Internationally, Reppel sang at the San Francisco Opera in 1983 in the title role of Ariadne auf Naxos by Richard Strauss, and at the Teatro Municipal, National Opera of Chile, in 1984 as Chrysothemis in the first performance of Richard Strauss' Elektra in Santiago. She performed Elettra in Mozart's Idomeneo at the Staatsoper Stuttgart in 1984. Starting in 1985, she appeared as Leonore in Beethoven's Fidelio at the Hamburg State Opera and the Zurich Opera, and as Chrysothemis, Sieglinde, Elsa, Eva, Salome, and Arabella at the Vienna State Opera. In 1988, she performed Sieglinde in Die Walküre at the Teatro Comunale Bologna, and sang the title role of Salome at the Puccini Festival in Torre del Lago in 1989. She also sang the role of Chrysothemis in Prague with the Prague Philharmonic under Vaclav Neumann. The same year, she performed the part of the Kaiserin (Empress) in Die Frau ohne Schatten by Strauss at the Hamburgische Staatsoper, repeated a year later at the L’Opéra de Marseille. She sang the Empress at La Scala in the Ponnelle production conducted by Wolfgang Sawallisch, as well as the title role of Salome at the same theatre. She also sang Elsa and Leonora (Fidelio) in Tokyo with the NHK orchestra, conducted respectively by Wolfgang Sawallisch and Ferdinand Leitner. Other parts in her repertoire as a lirico-spinto soprano (lyrisch-dramatischer Sopran) are Mozart's Fiordiligi and both Donna Anna and Donna Elvira in his Don Giovanni, Marie, the title role of Bedřich Smetana's Prodaná nevěsta (a part which she sang in a TV production), Verdi's Leonora, Traviata and Desdemona, Puccini's Mimi and Liu, and a title role in Claude Debussy's Pelléas et Mélisande.

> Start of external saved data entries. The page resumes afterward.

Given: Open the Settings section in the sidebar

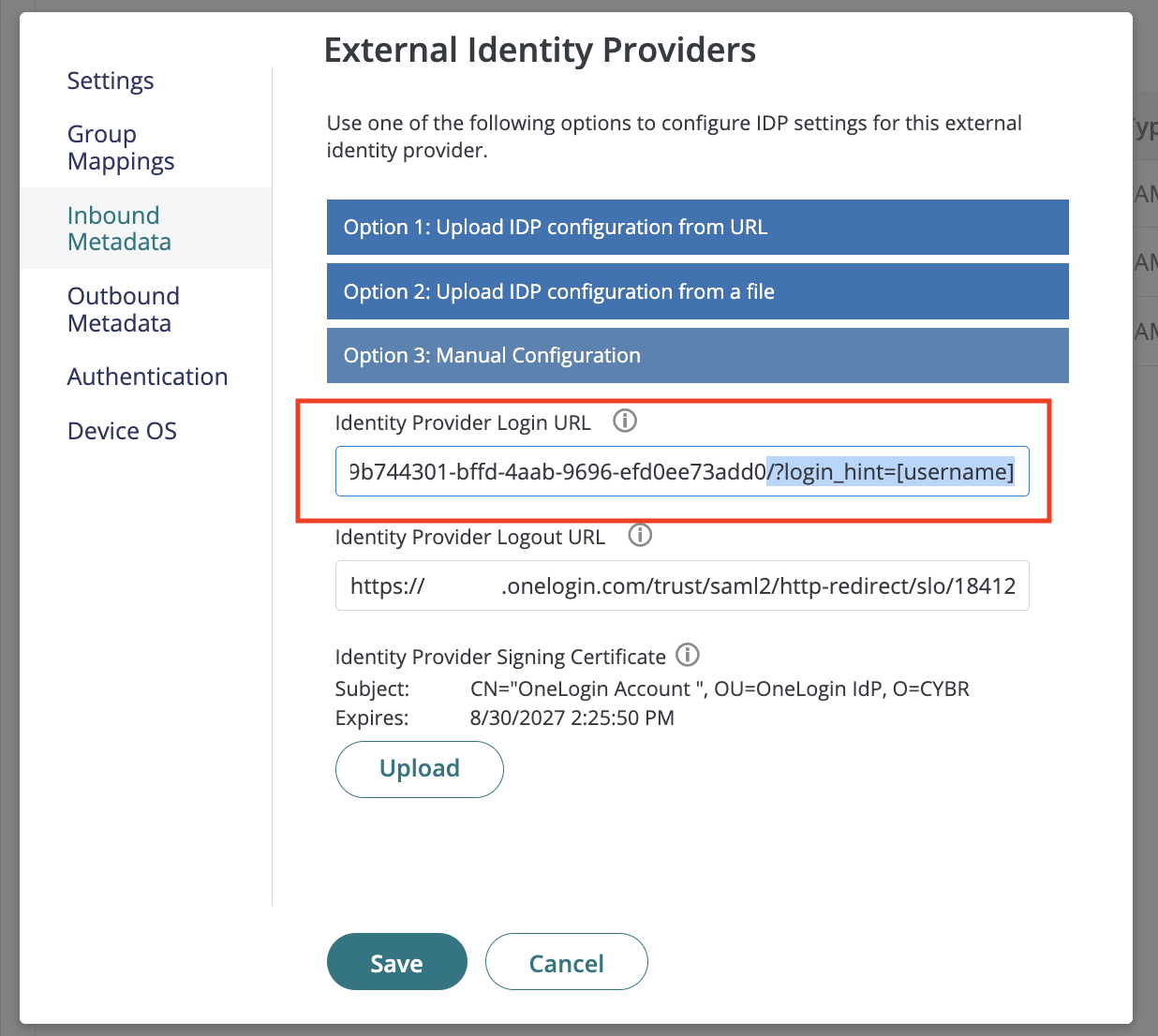Looking at the screenshot, I should pos(110,81).
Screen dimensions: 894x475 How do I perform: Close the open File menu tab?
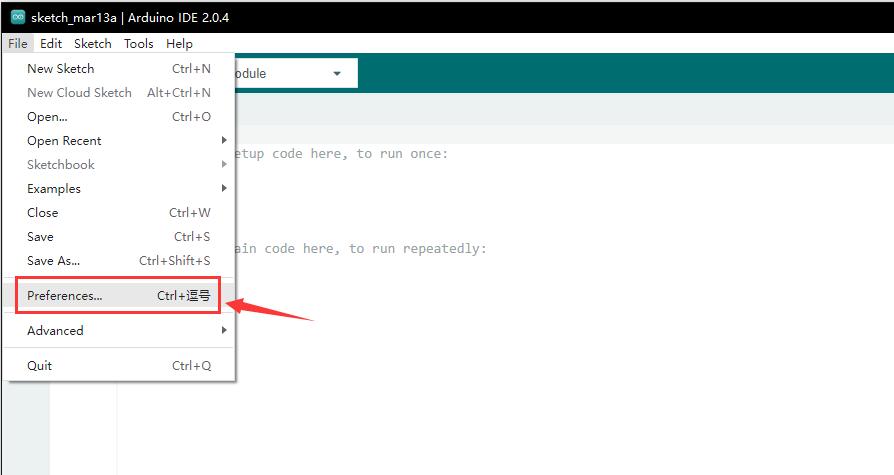[x=17, y=44]

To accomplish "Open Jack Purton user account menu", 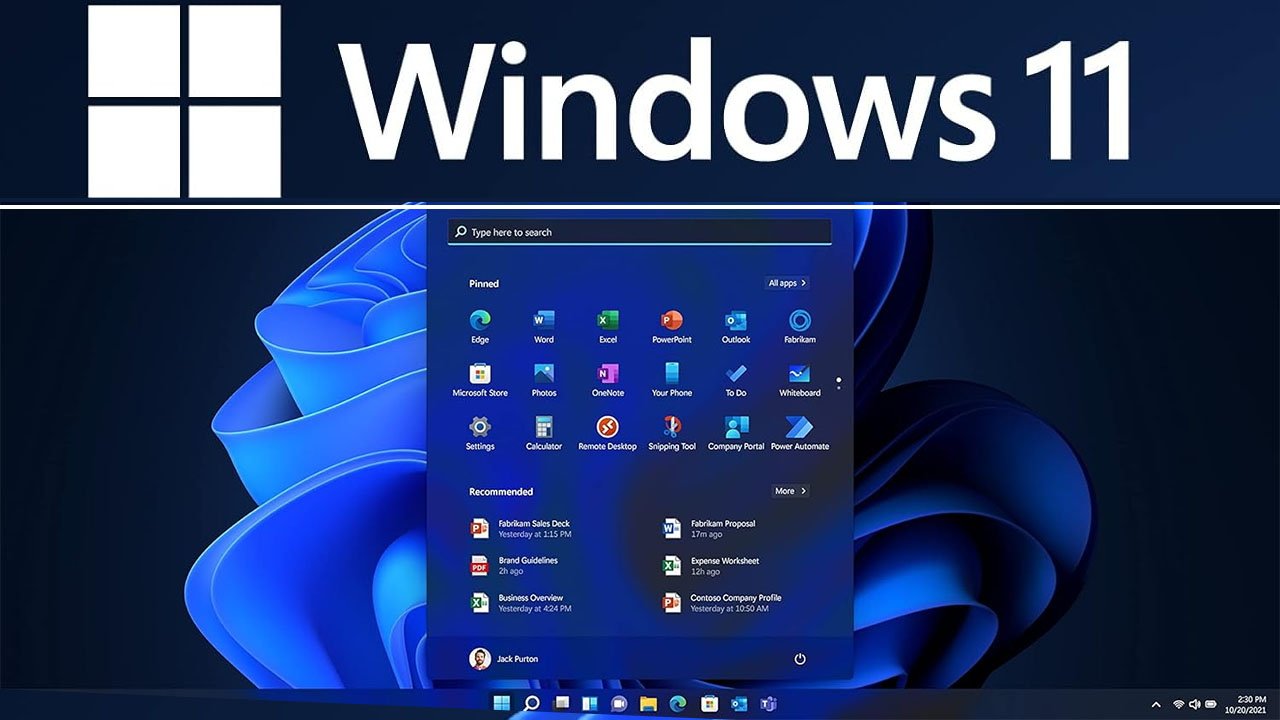I will (504, 659).
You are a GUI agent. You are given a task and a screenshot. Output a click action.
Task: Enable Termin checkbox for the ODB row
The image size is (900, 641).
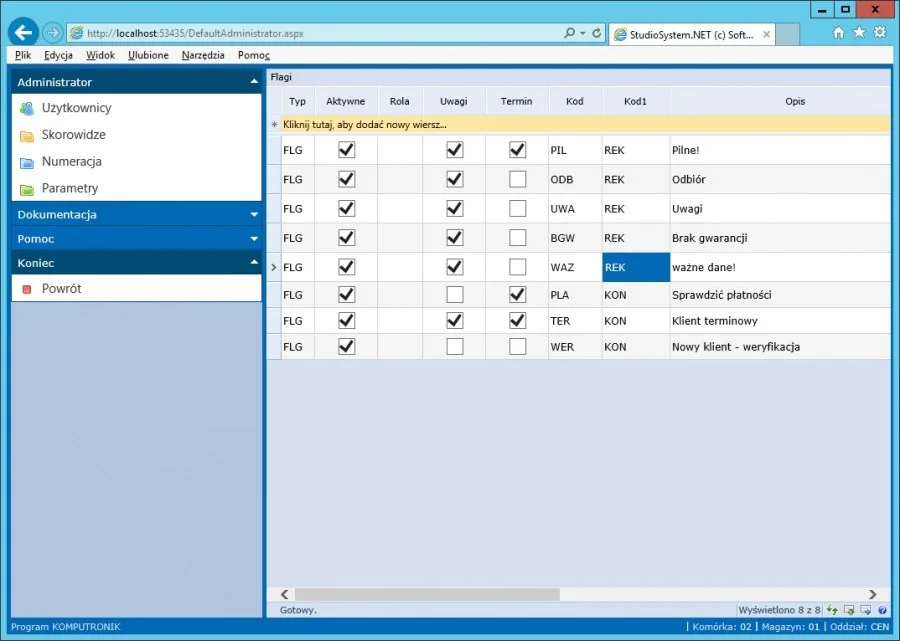click(x=517, y=179)
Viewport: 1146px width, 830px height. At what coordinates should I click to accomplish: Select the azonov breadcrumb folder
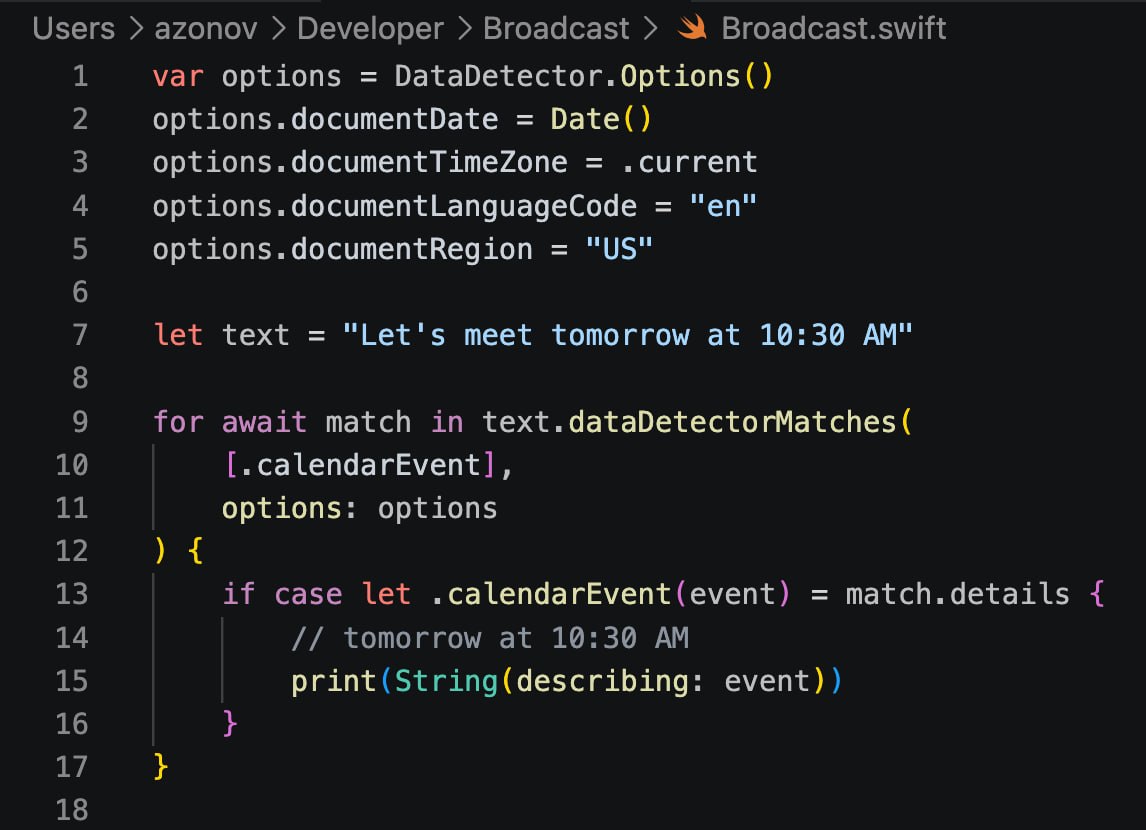(x=206, y=28)
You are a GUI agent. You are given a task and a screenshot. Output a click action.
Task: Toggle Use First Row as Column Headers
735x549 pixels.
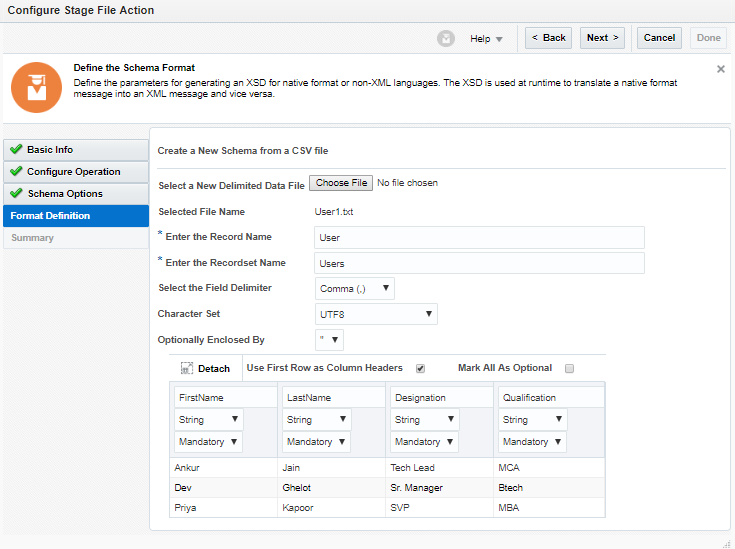420,368
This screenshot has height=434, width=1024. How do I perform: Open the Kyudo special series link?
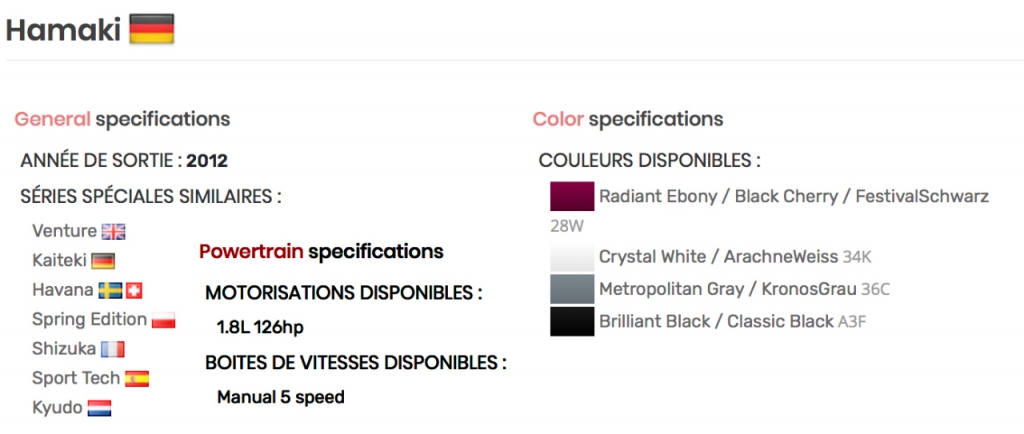pyautogui.click(x=57, y=408)
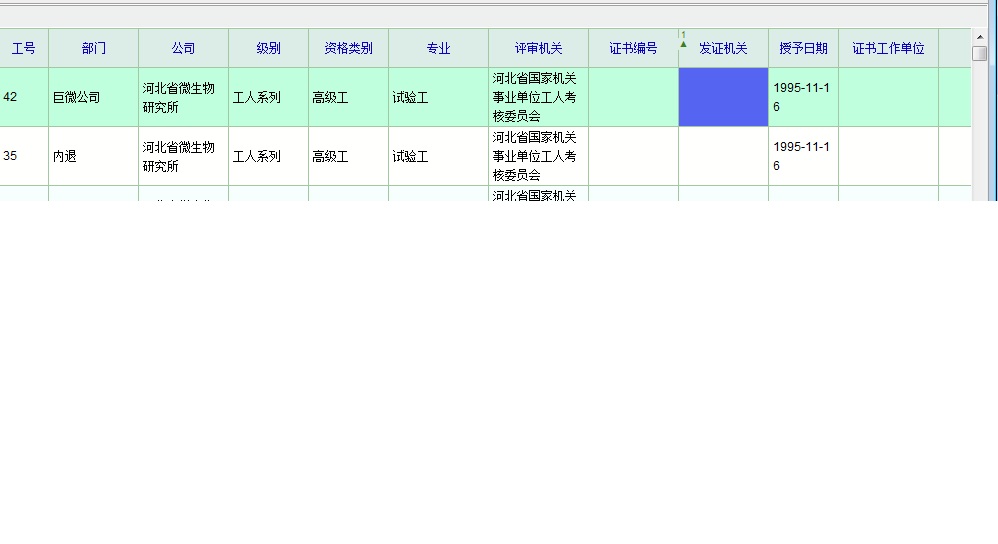Sort by the 工号 column header
The height and width of the screenshot is (544, 998).
(x=23, y=48)
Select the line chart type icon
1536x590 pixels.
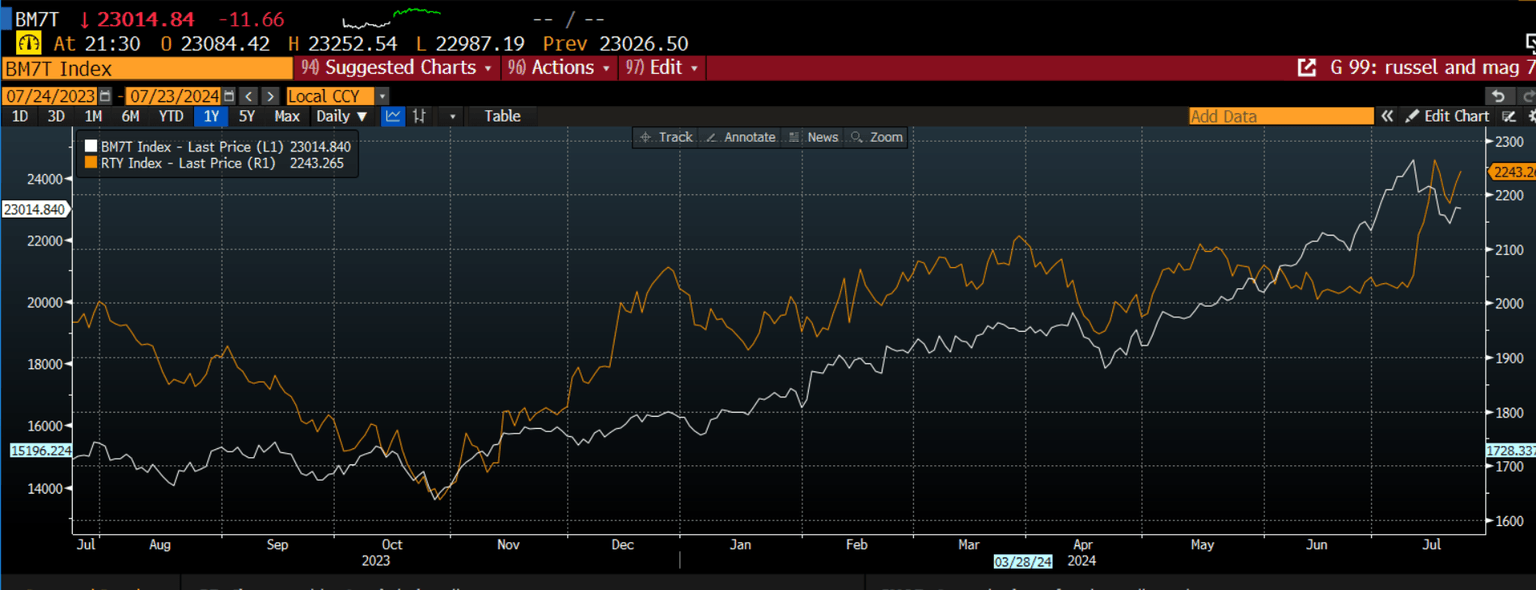tap(394, 116)
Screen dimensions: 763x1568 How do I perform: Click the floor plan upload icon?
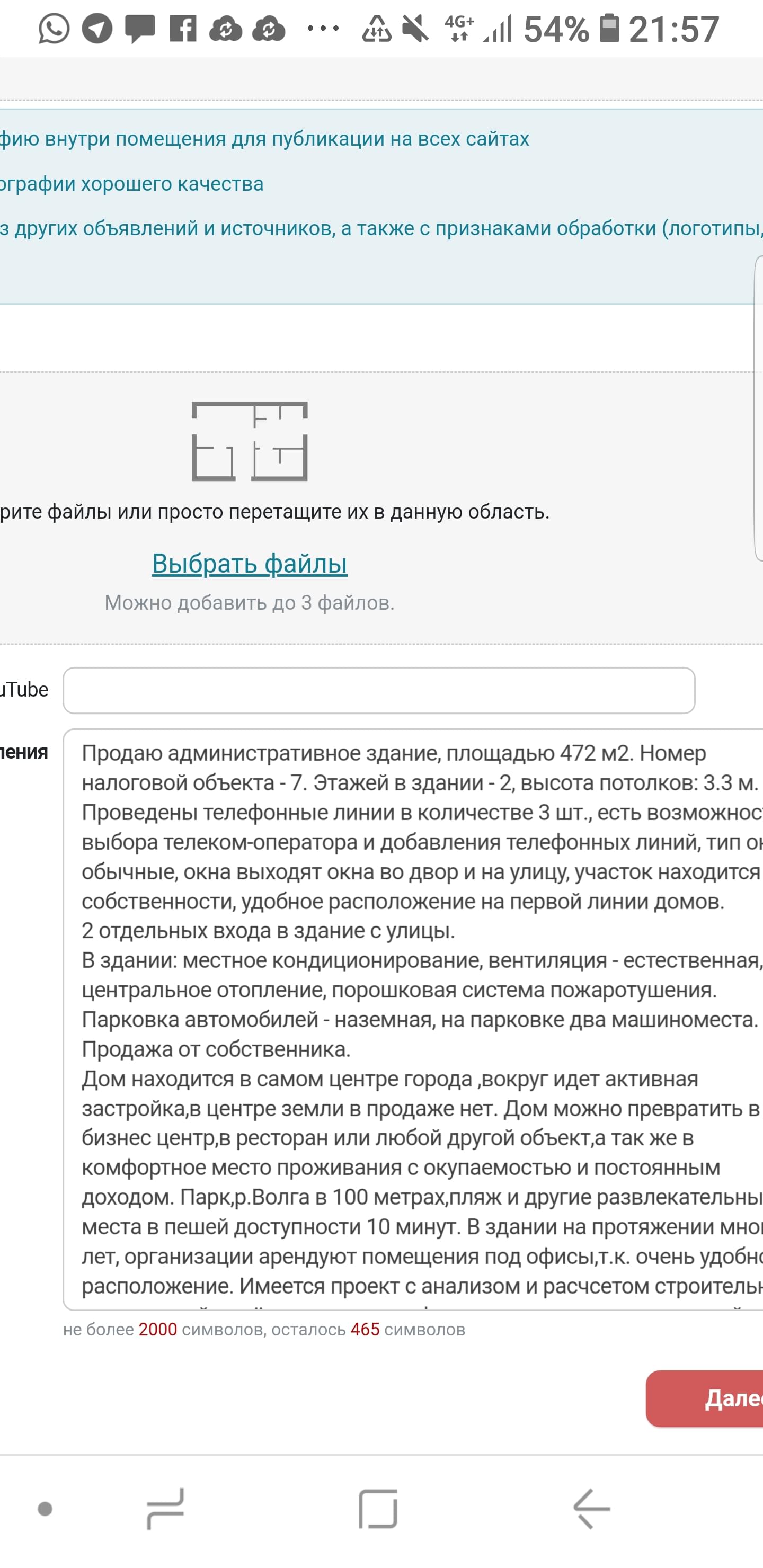coord(250,441)
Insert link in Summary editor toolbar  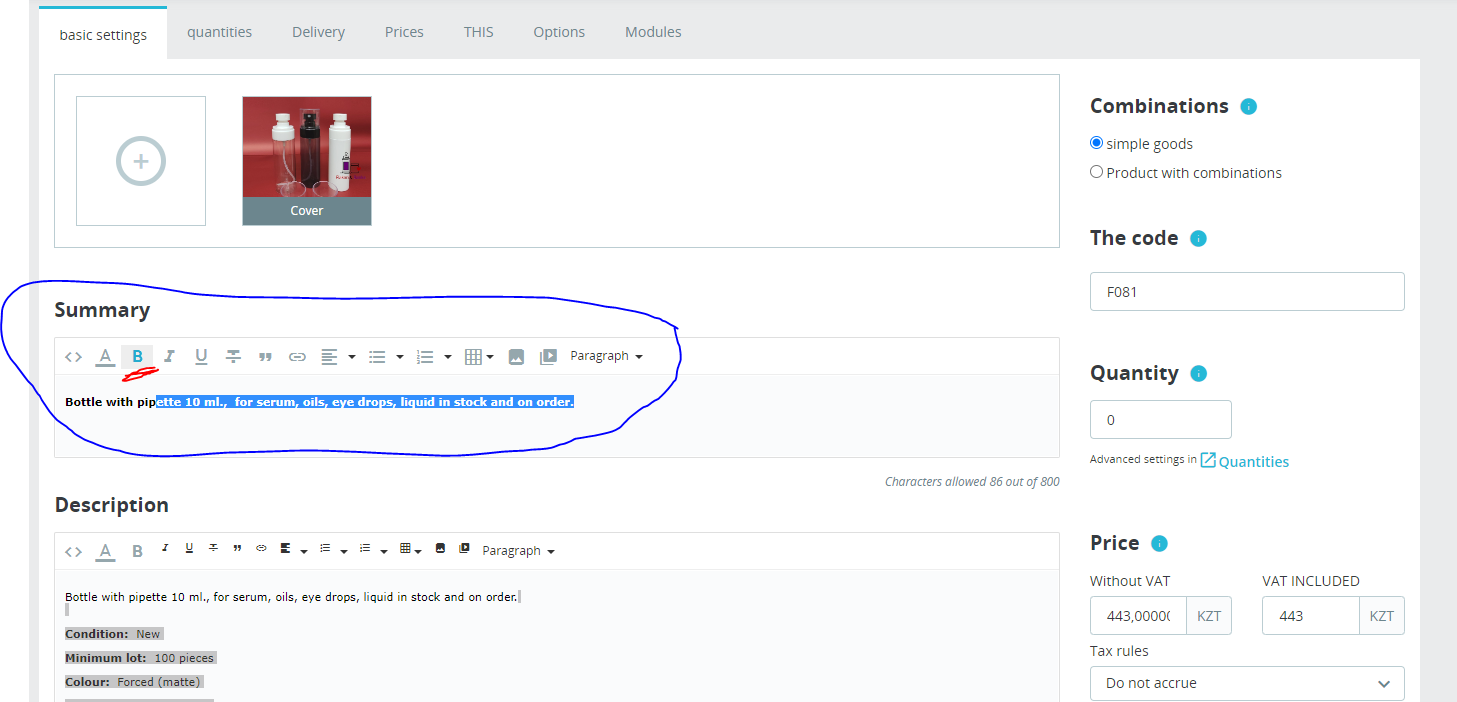297,356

Reppel took part in several premieres. On 7 July 1986, at the Bavarian State Opera, Munich, she premiered the part of Andromache in the world premiere of Aribert Reimann's Troades, staged by Jean-Pierre Ponnelle and conducted by Gerd Albrecht. On 27 January 1987, she took part in the premiere of Flavio Testi's opera Riccardo III at La Scala.

=== Concert ===

In concert, Reppel has performed in oratorios and other choral works, for example in Beethoven's Missa solemnis in 1980. She has sung the lead soprano parts in Verdi's Requiem, Rossini's Stabat Mater, Dvorak's Requiem, Beethoven's Ninth Symphony, and Mahler's Eighth Symphony, among others. She hss also given Lieder concerts with a broad repertoire of songs by Schubert, Schumann, and Wagner, among others.

=== Concert ===

Carmen Reppel lives and teaches in Victoria, British Columbia, Canada.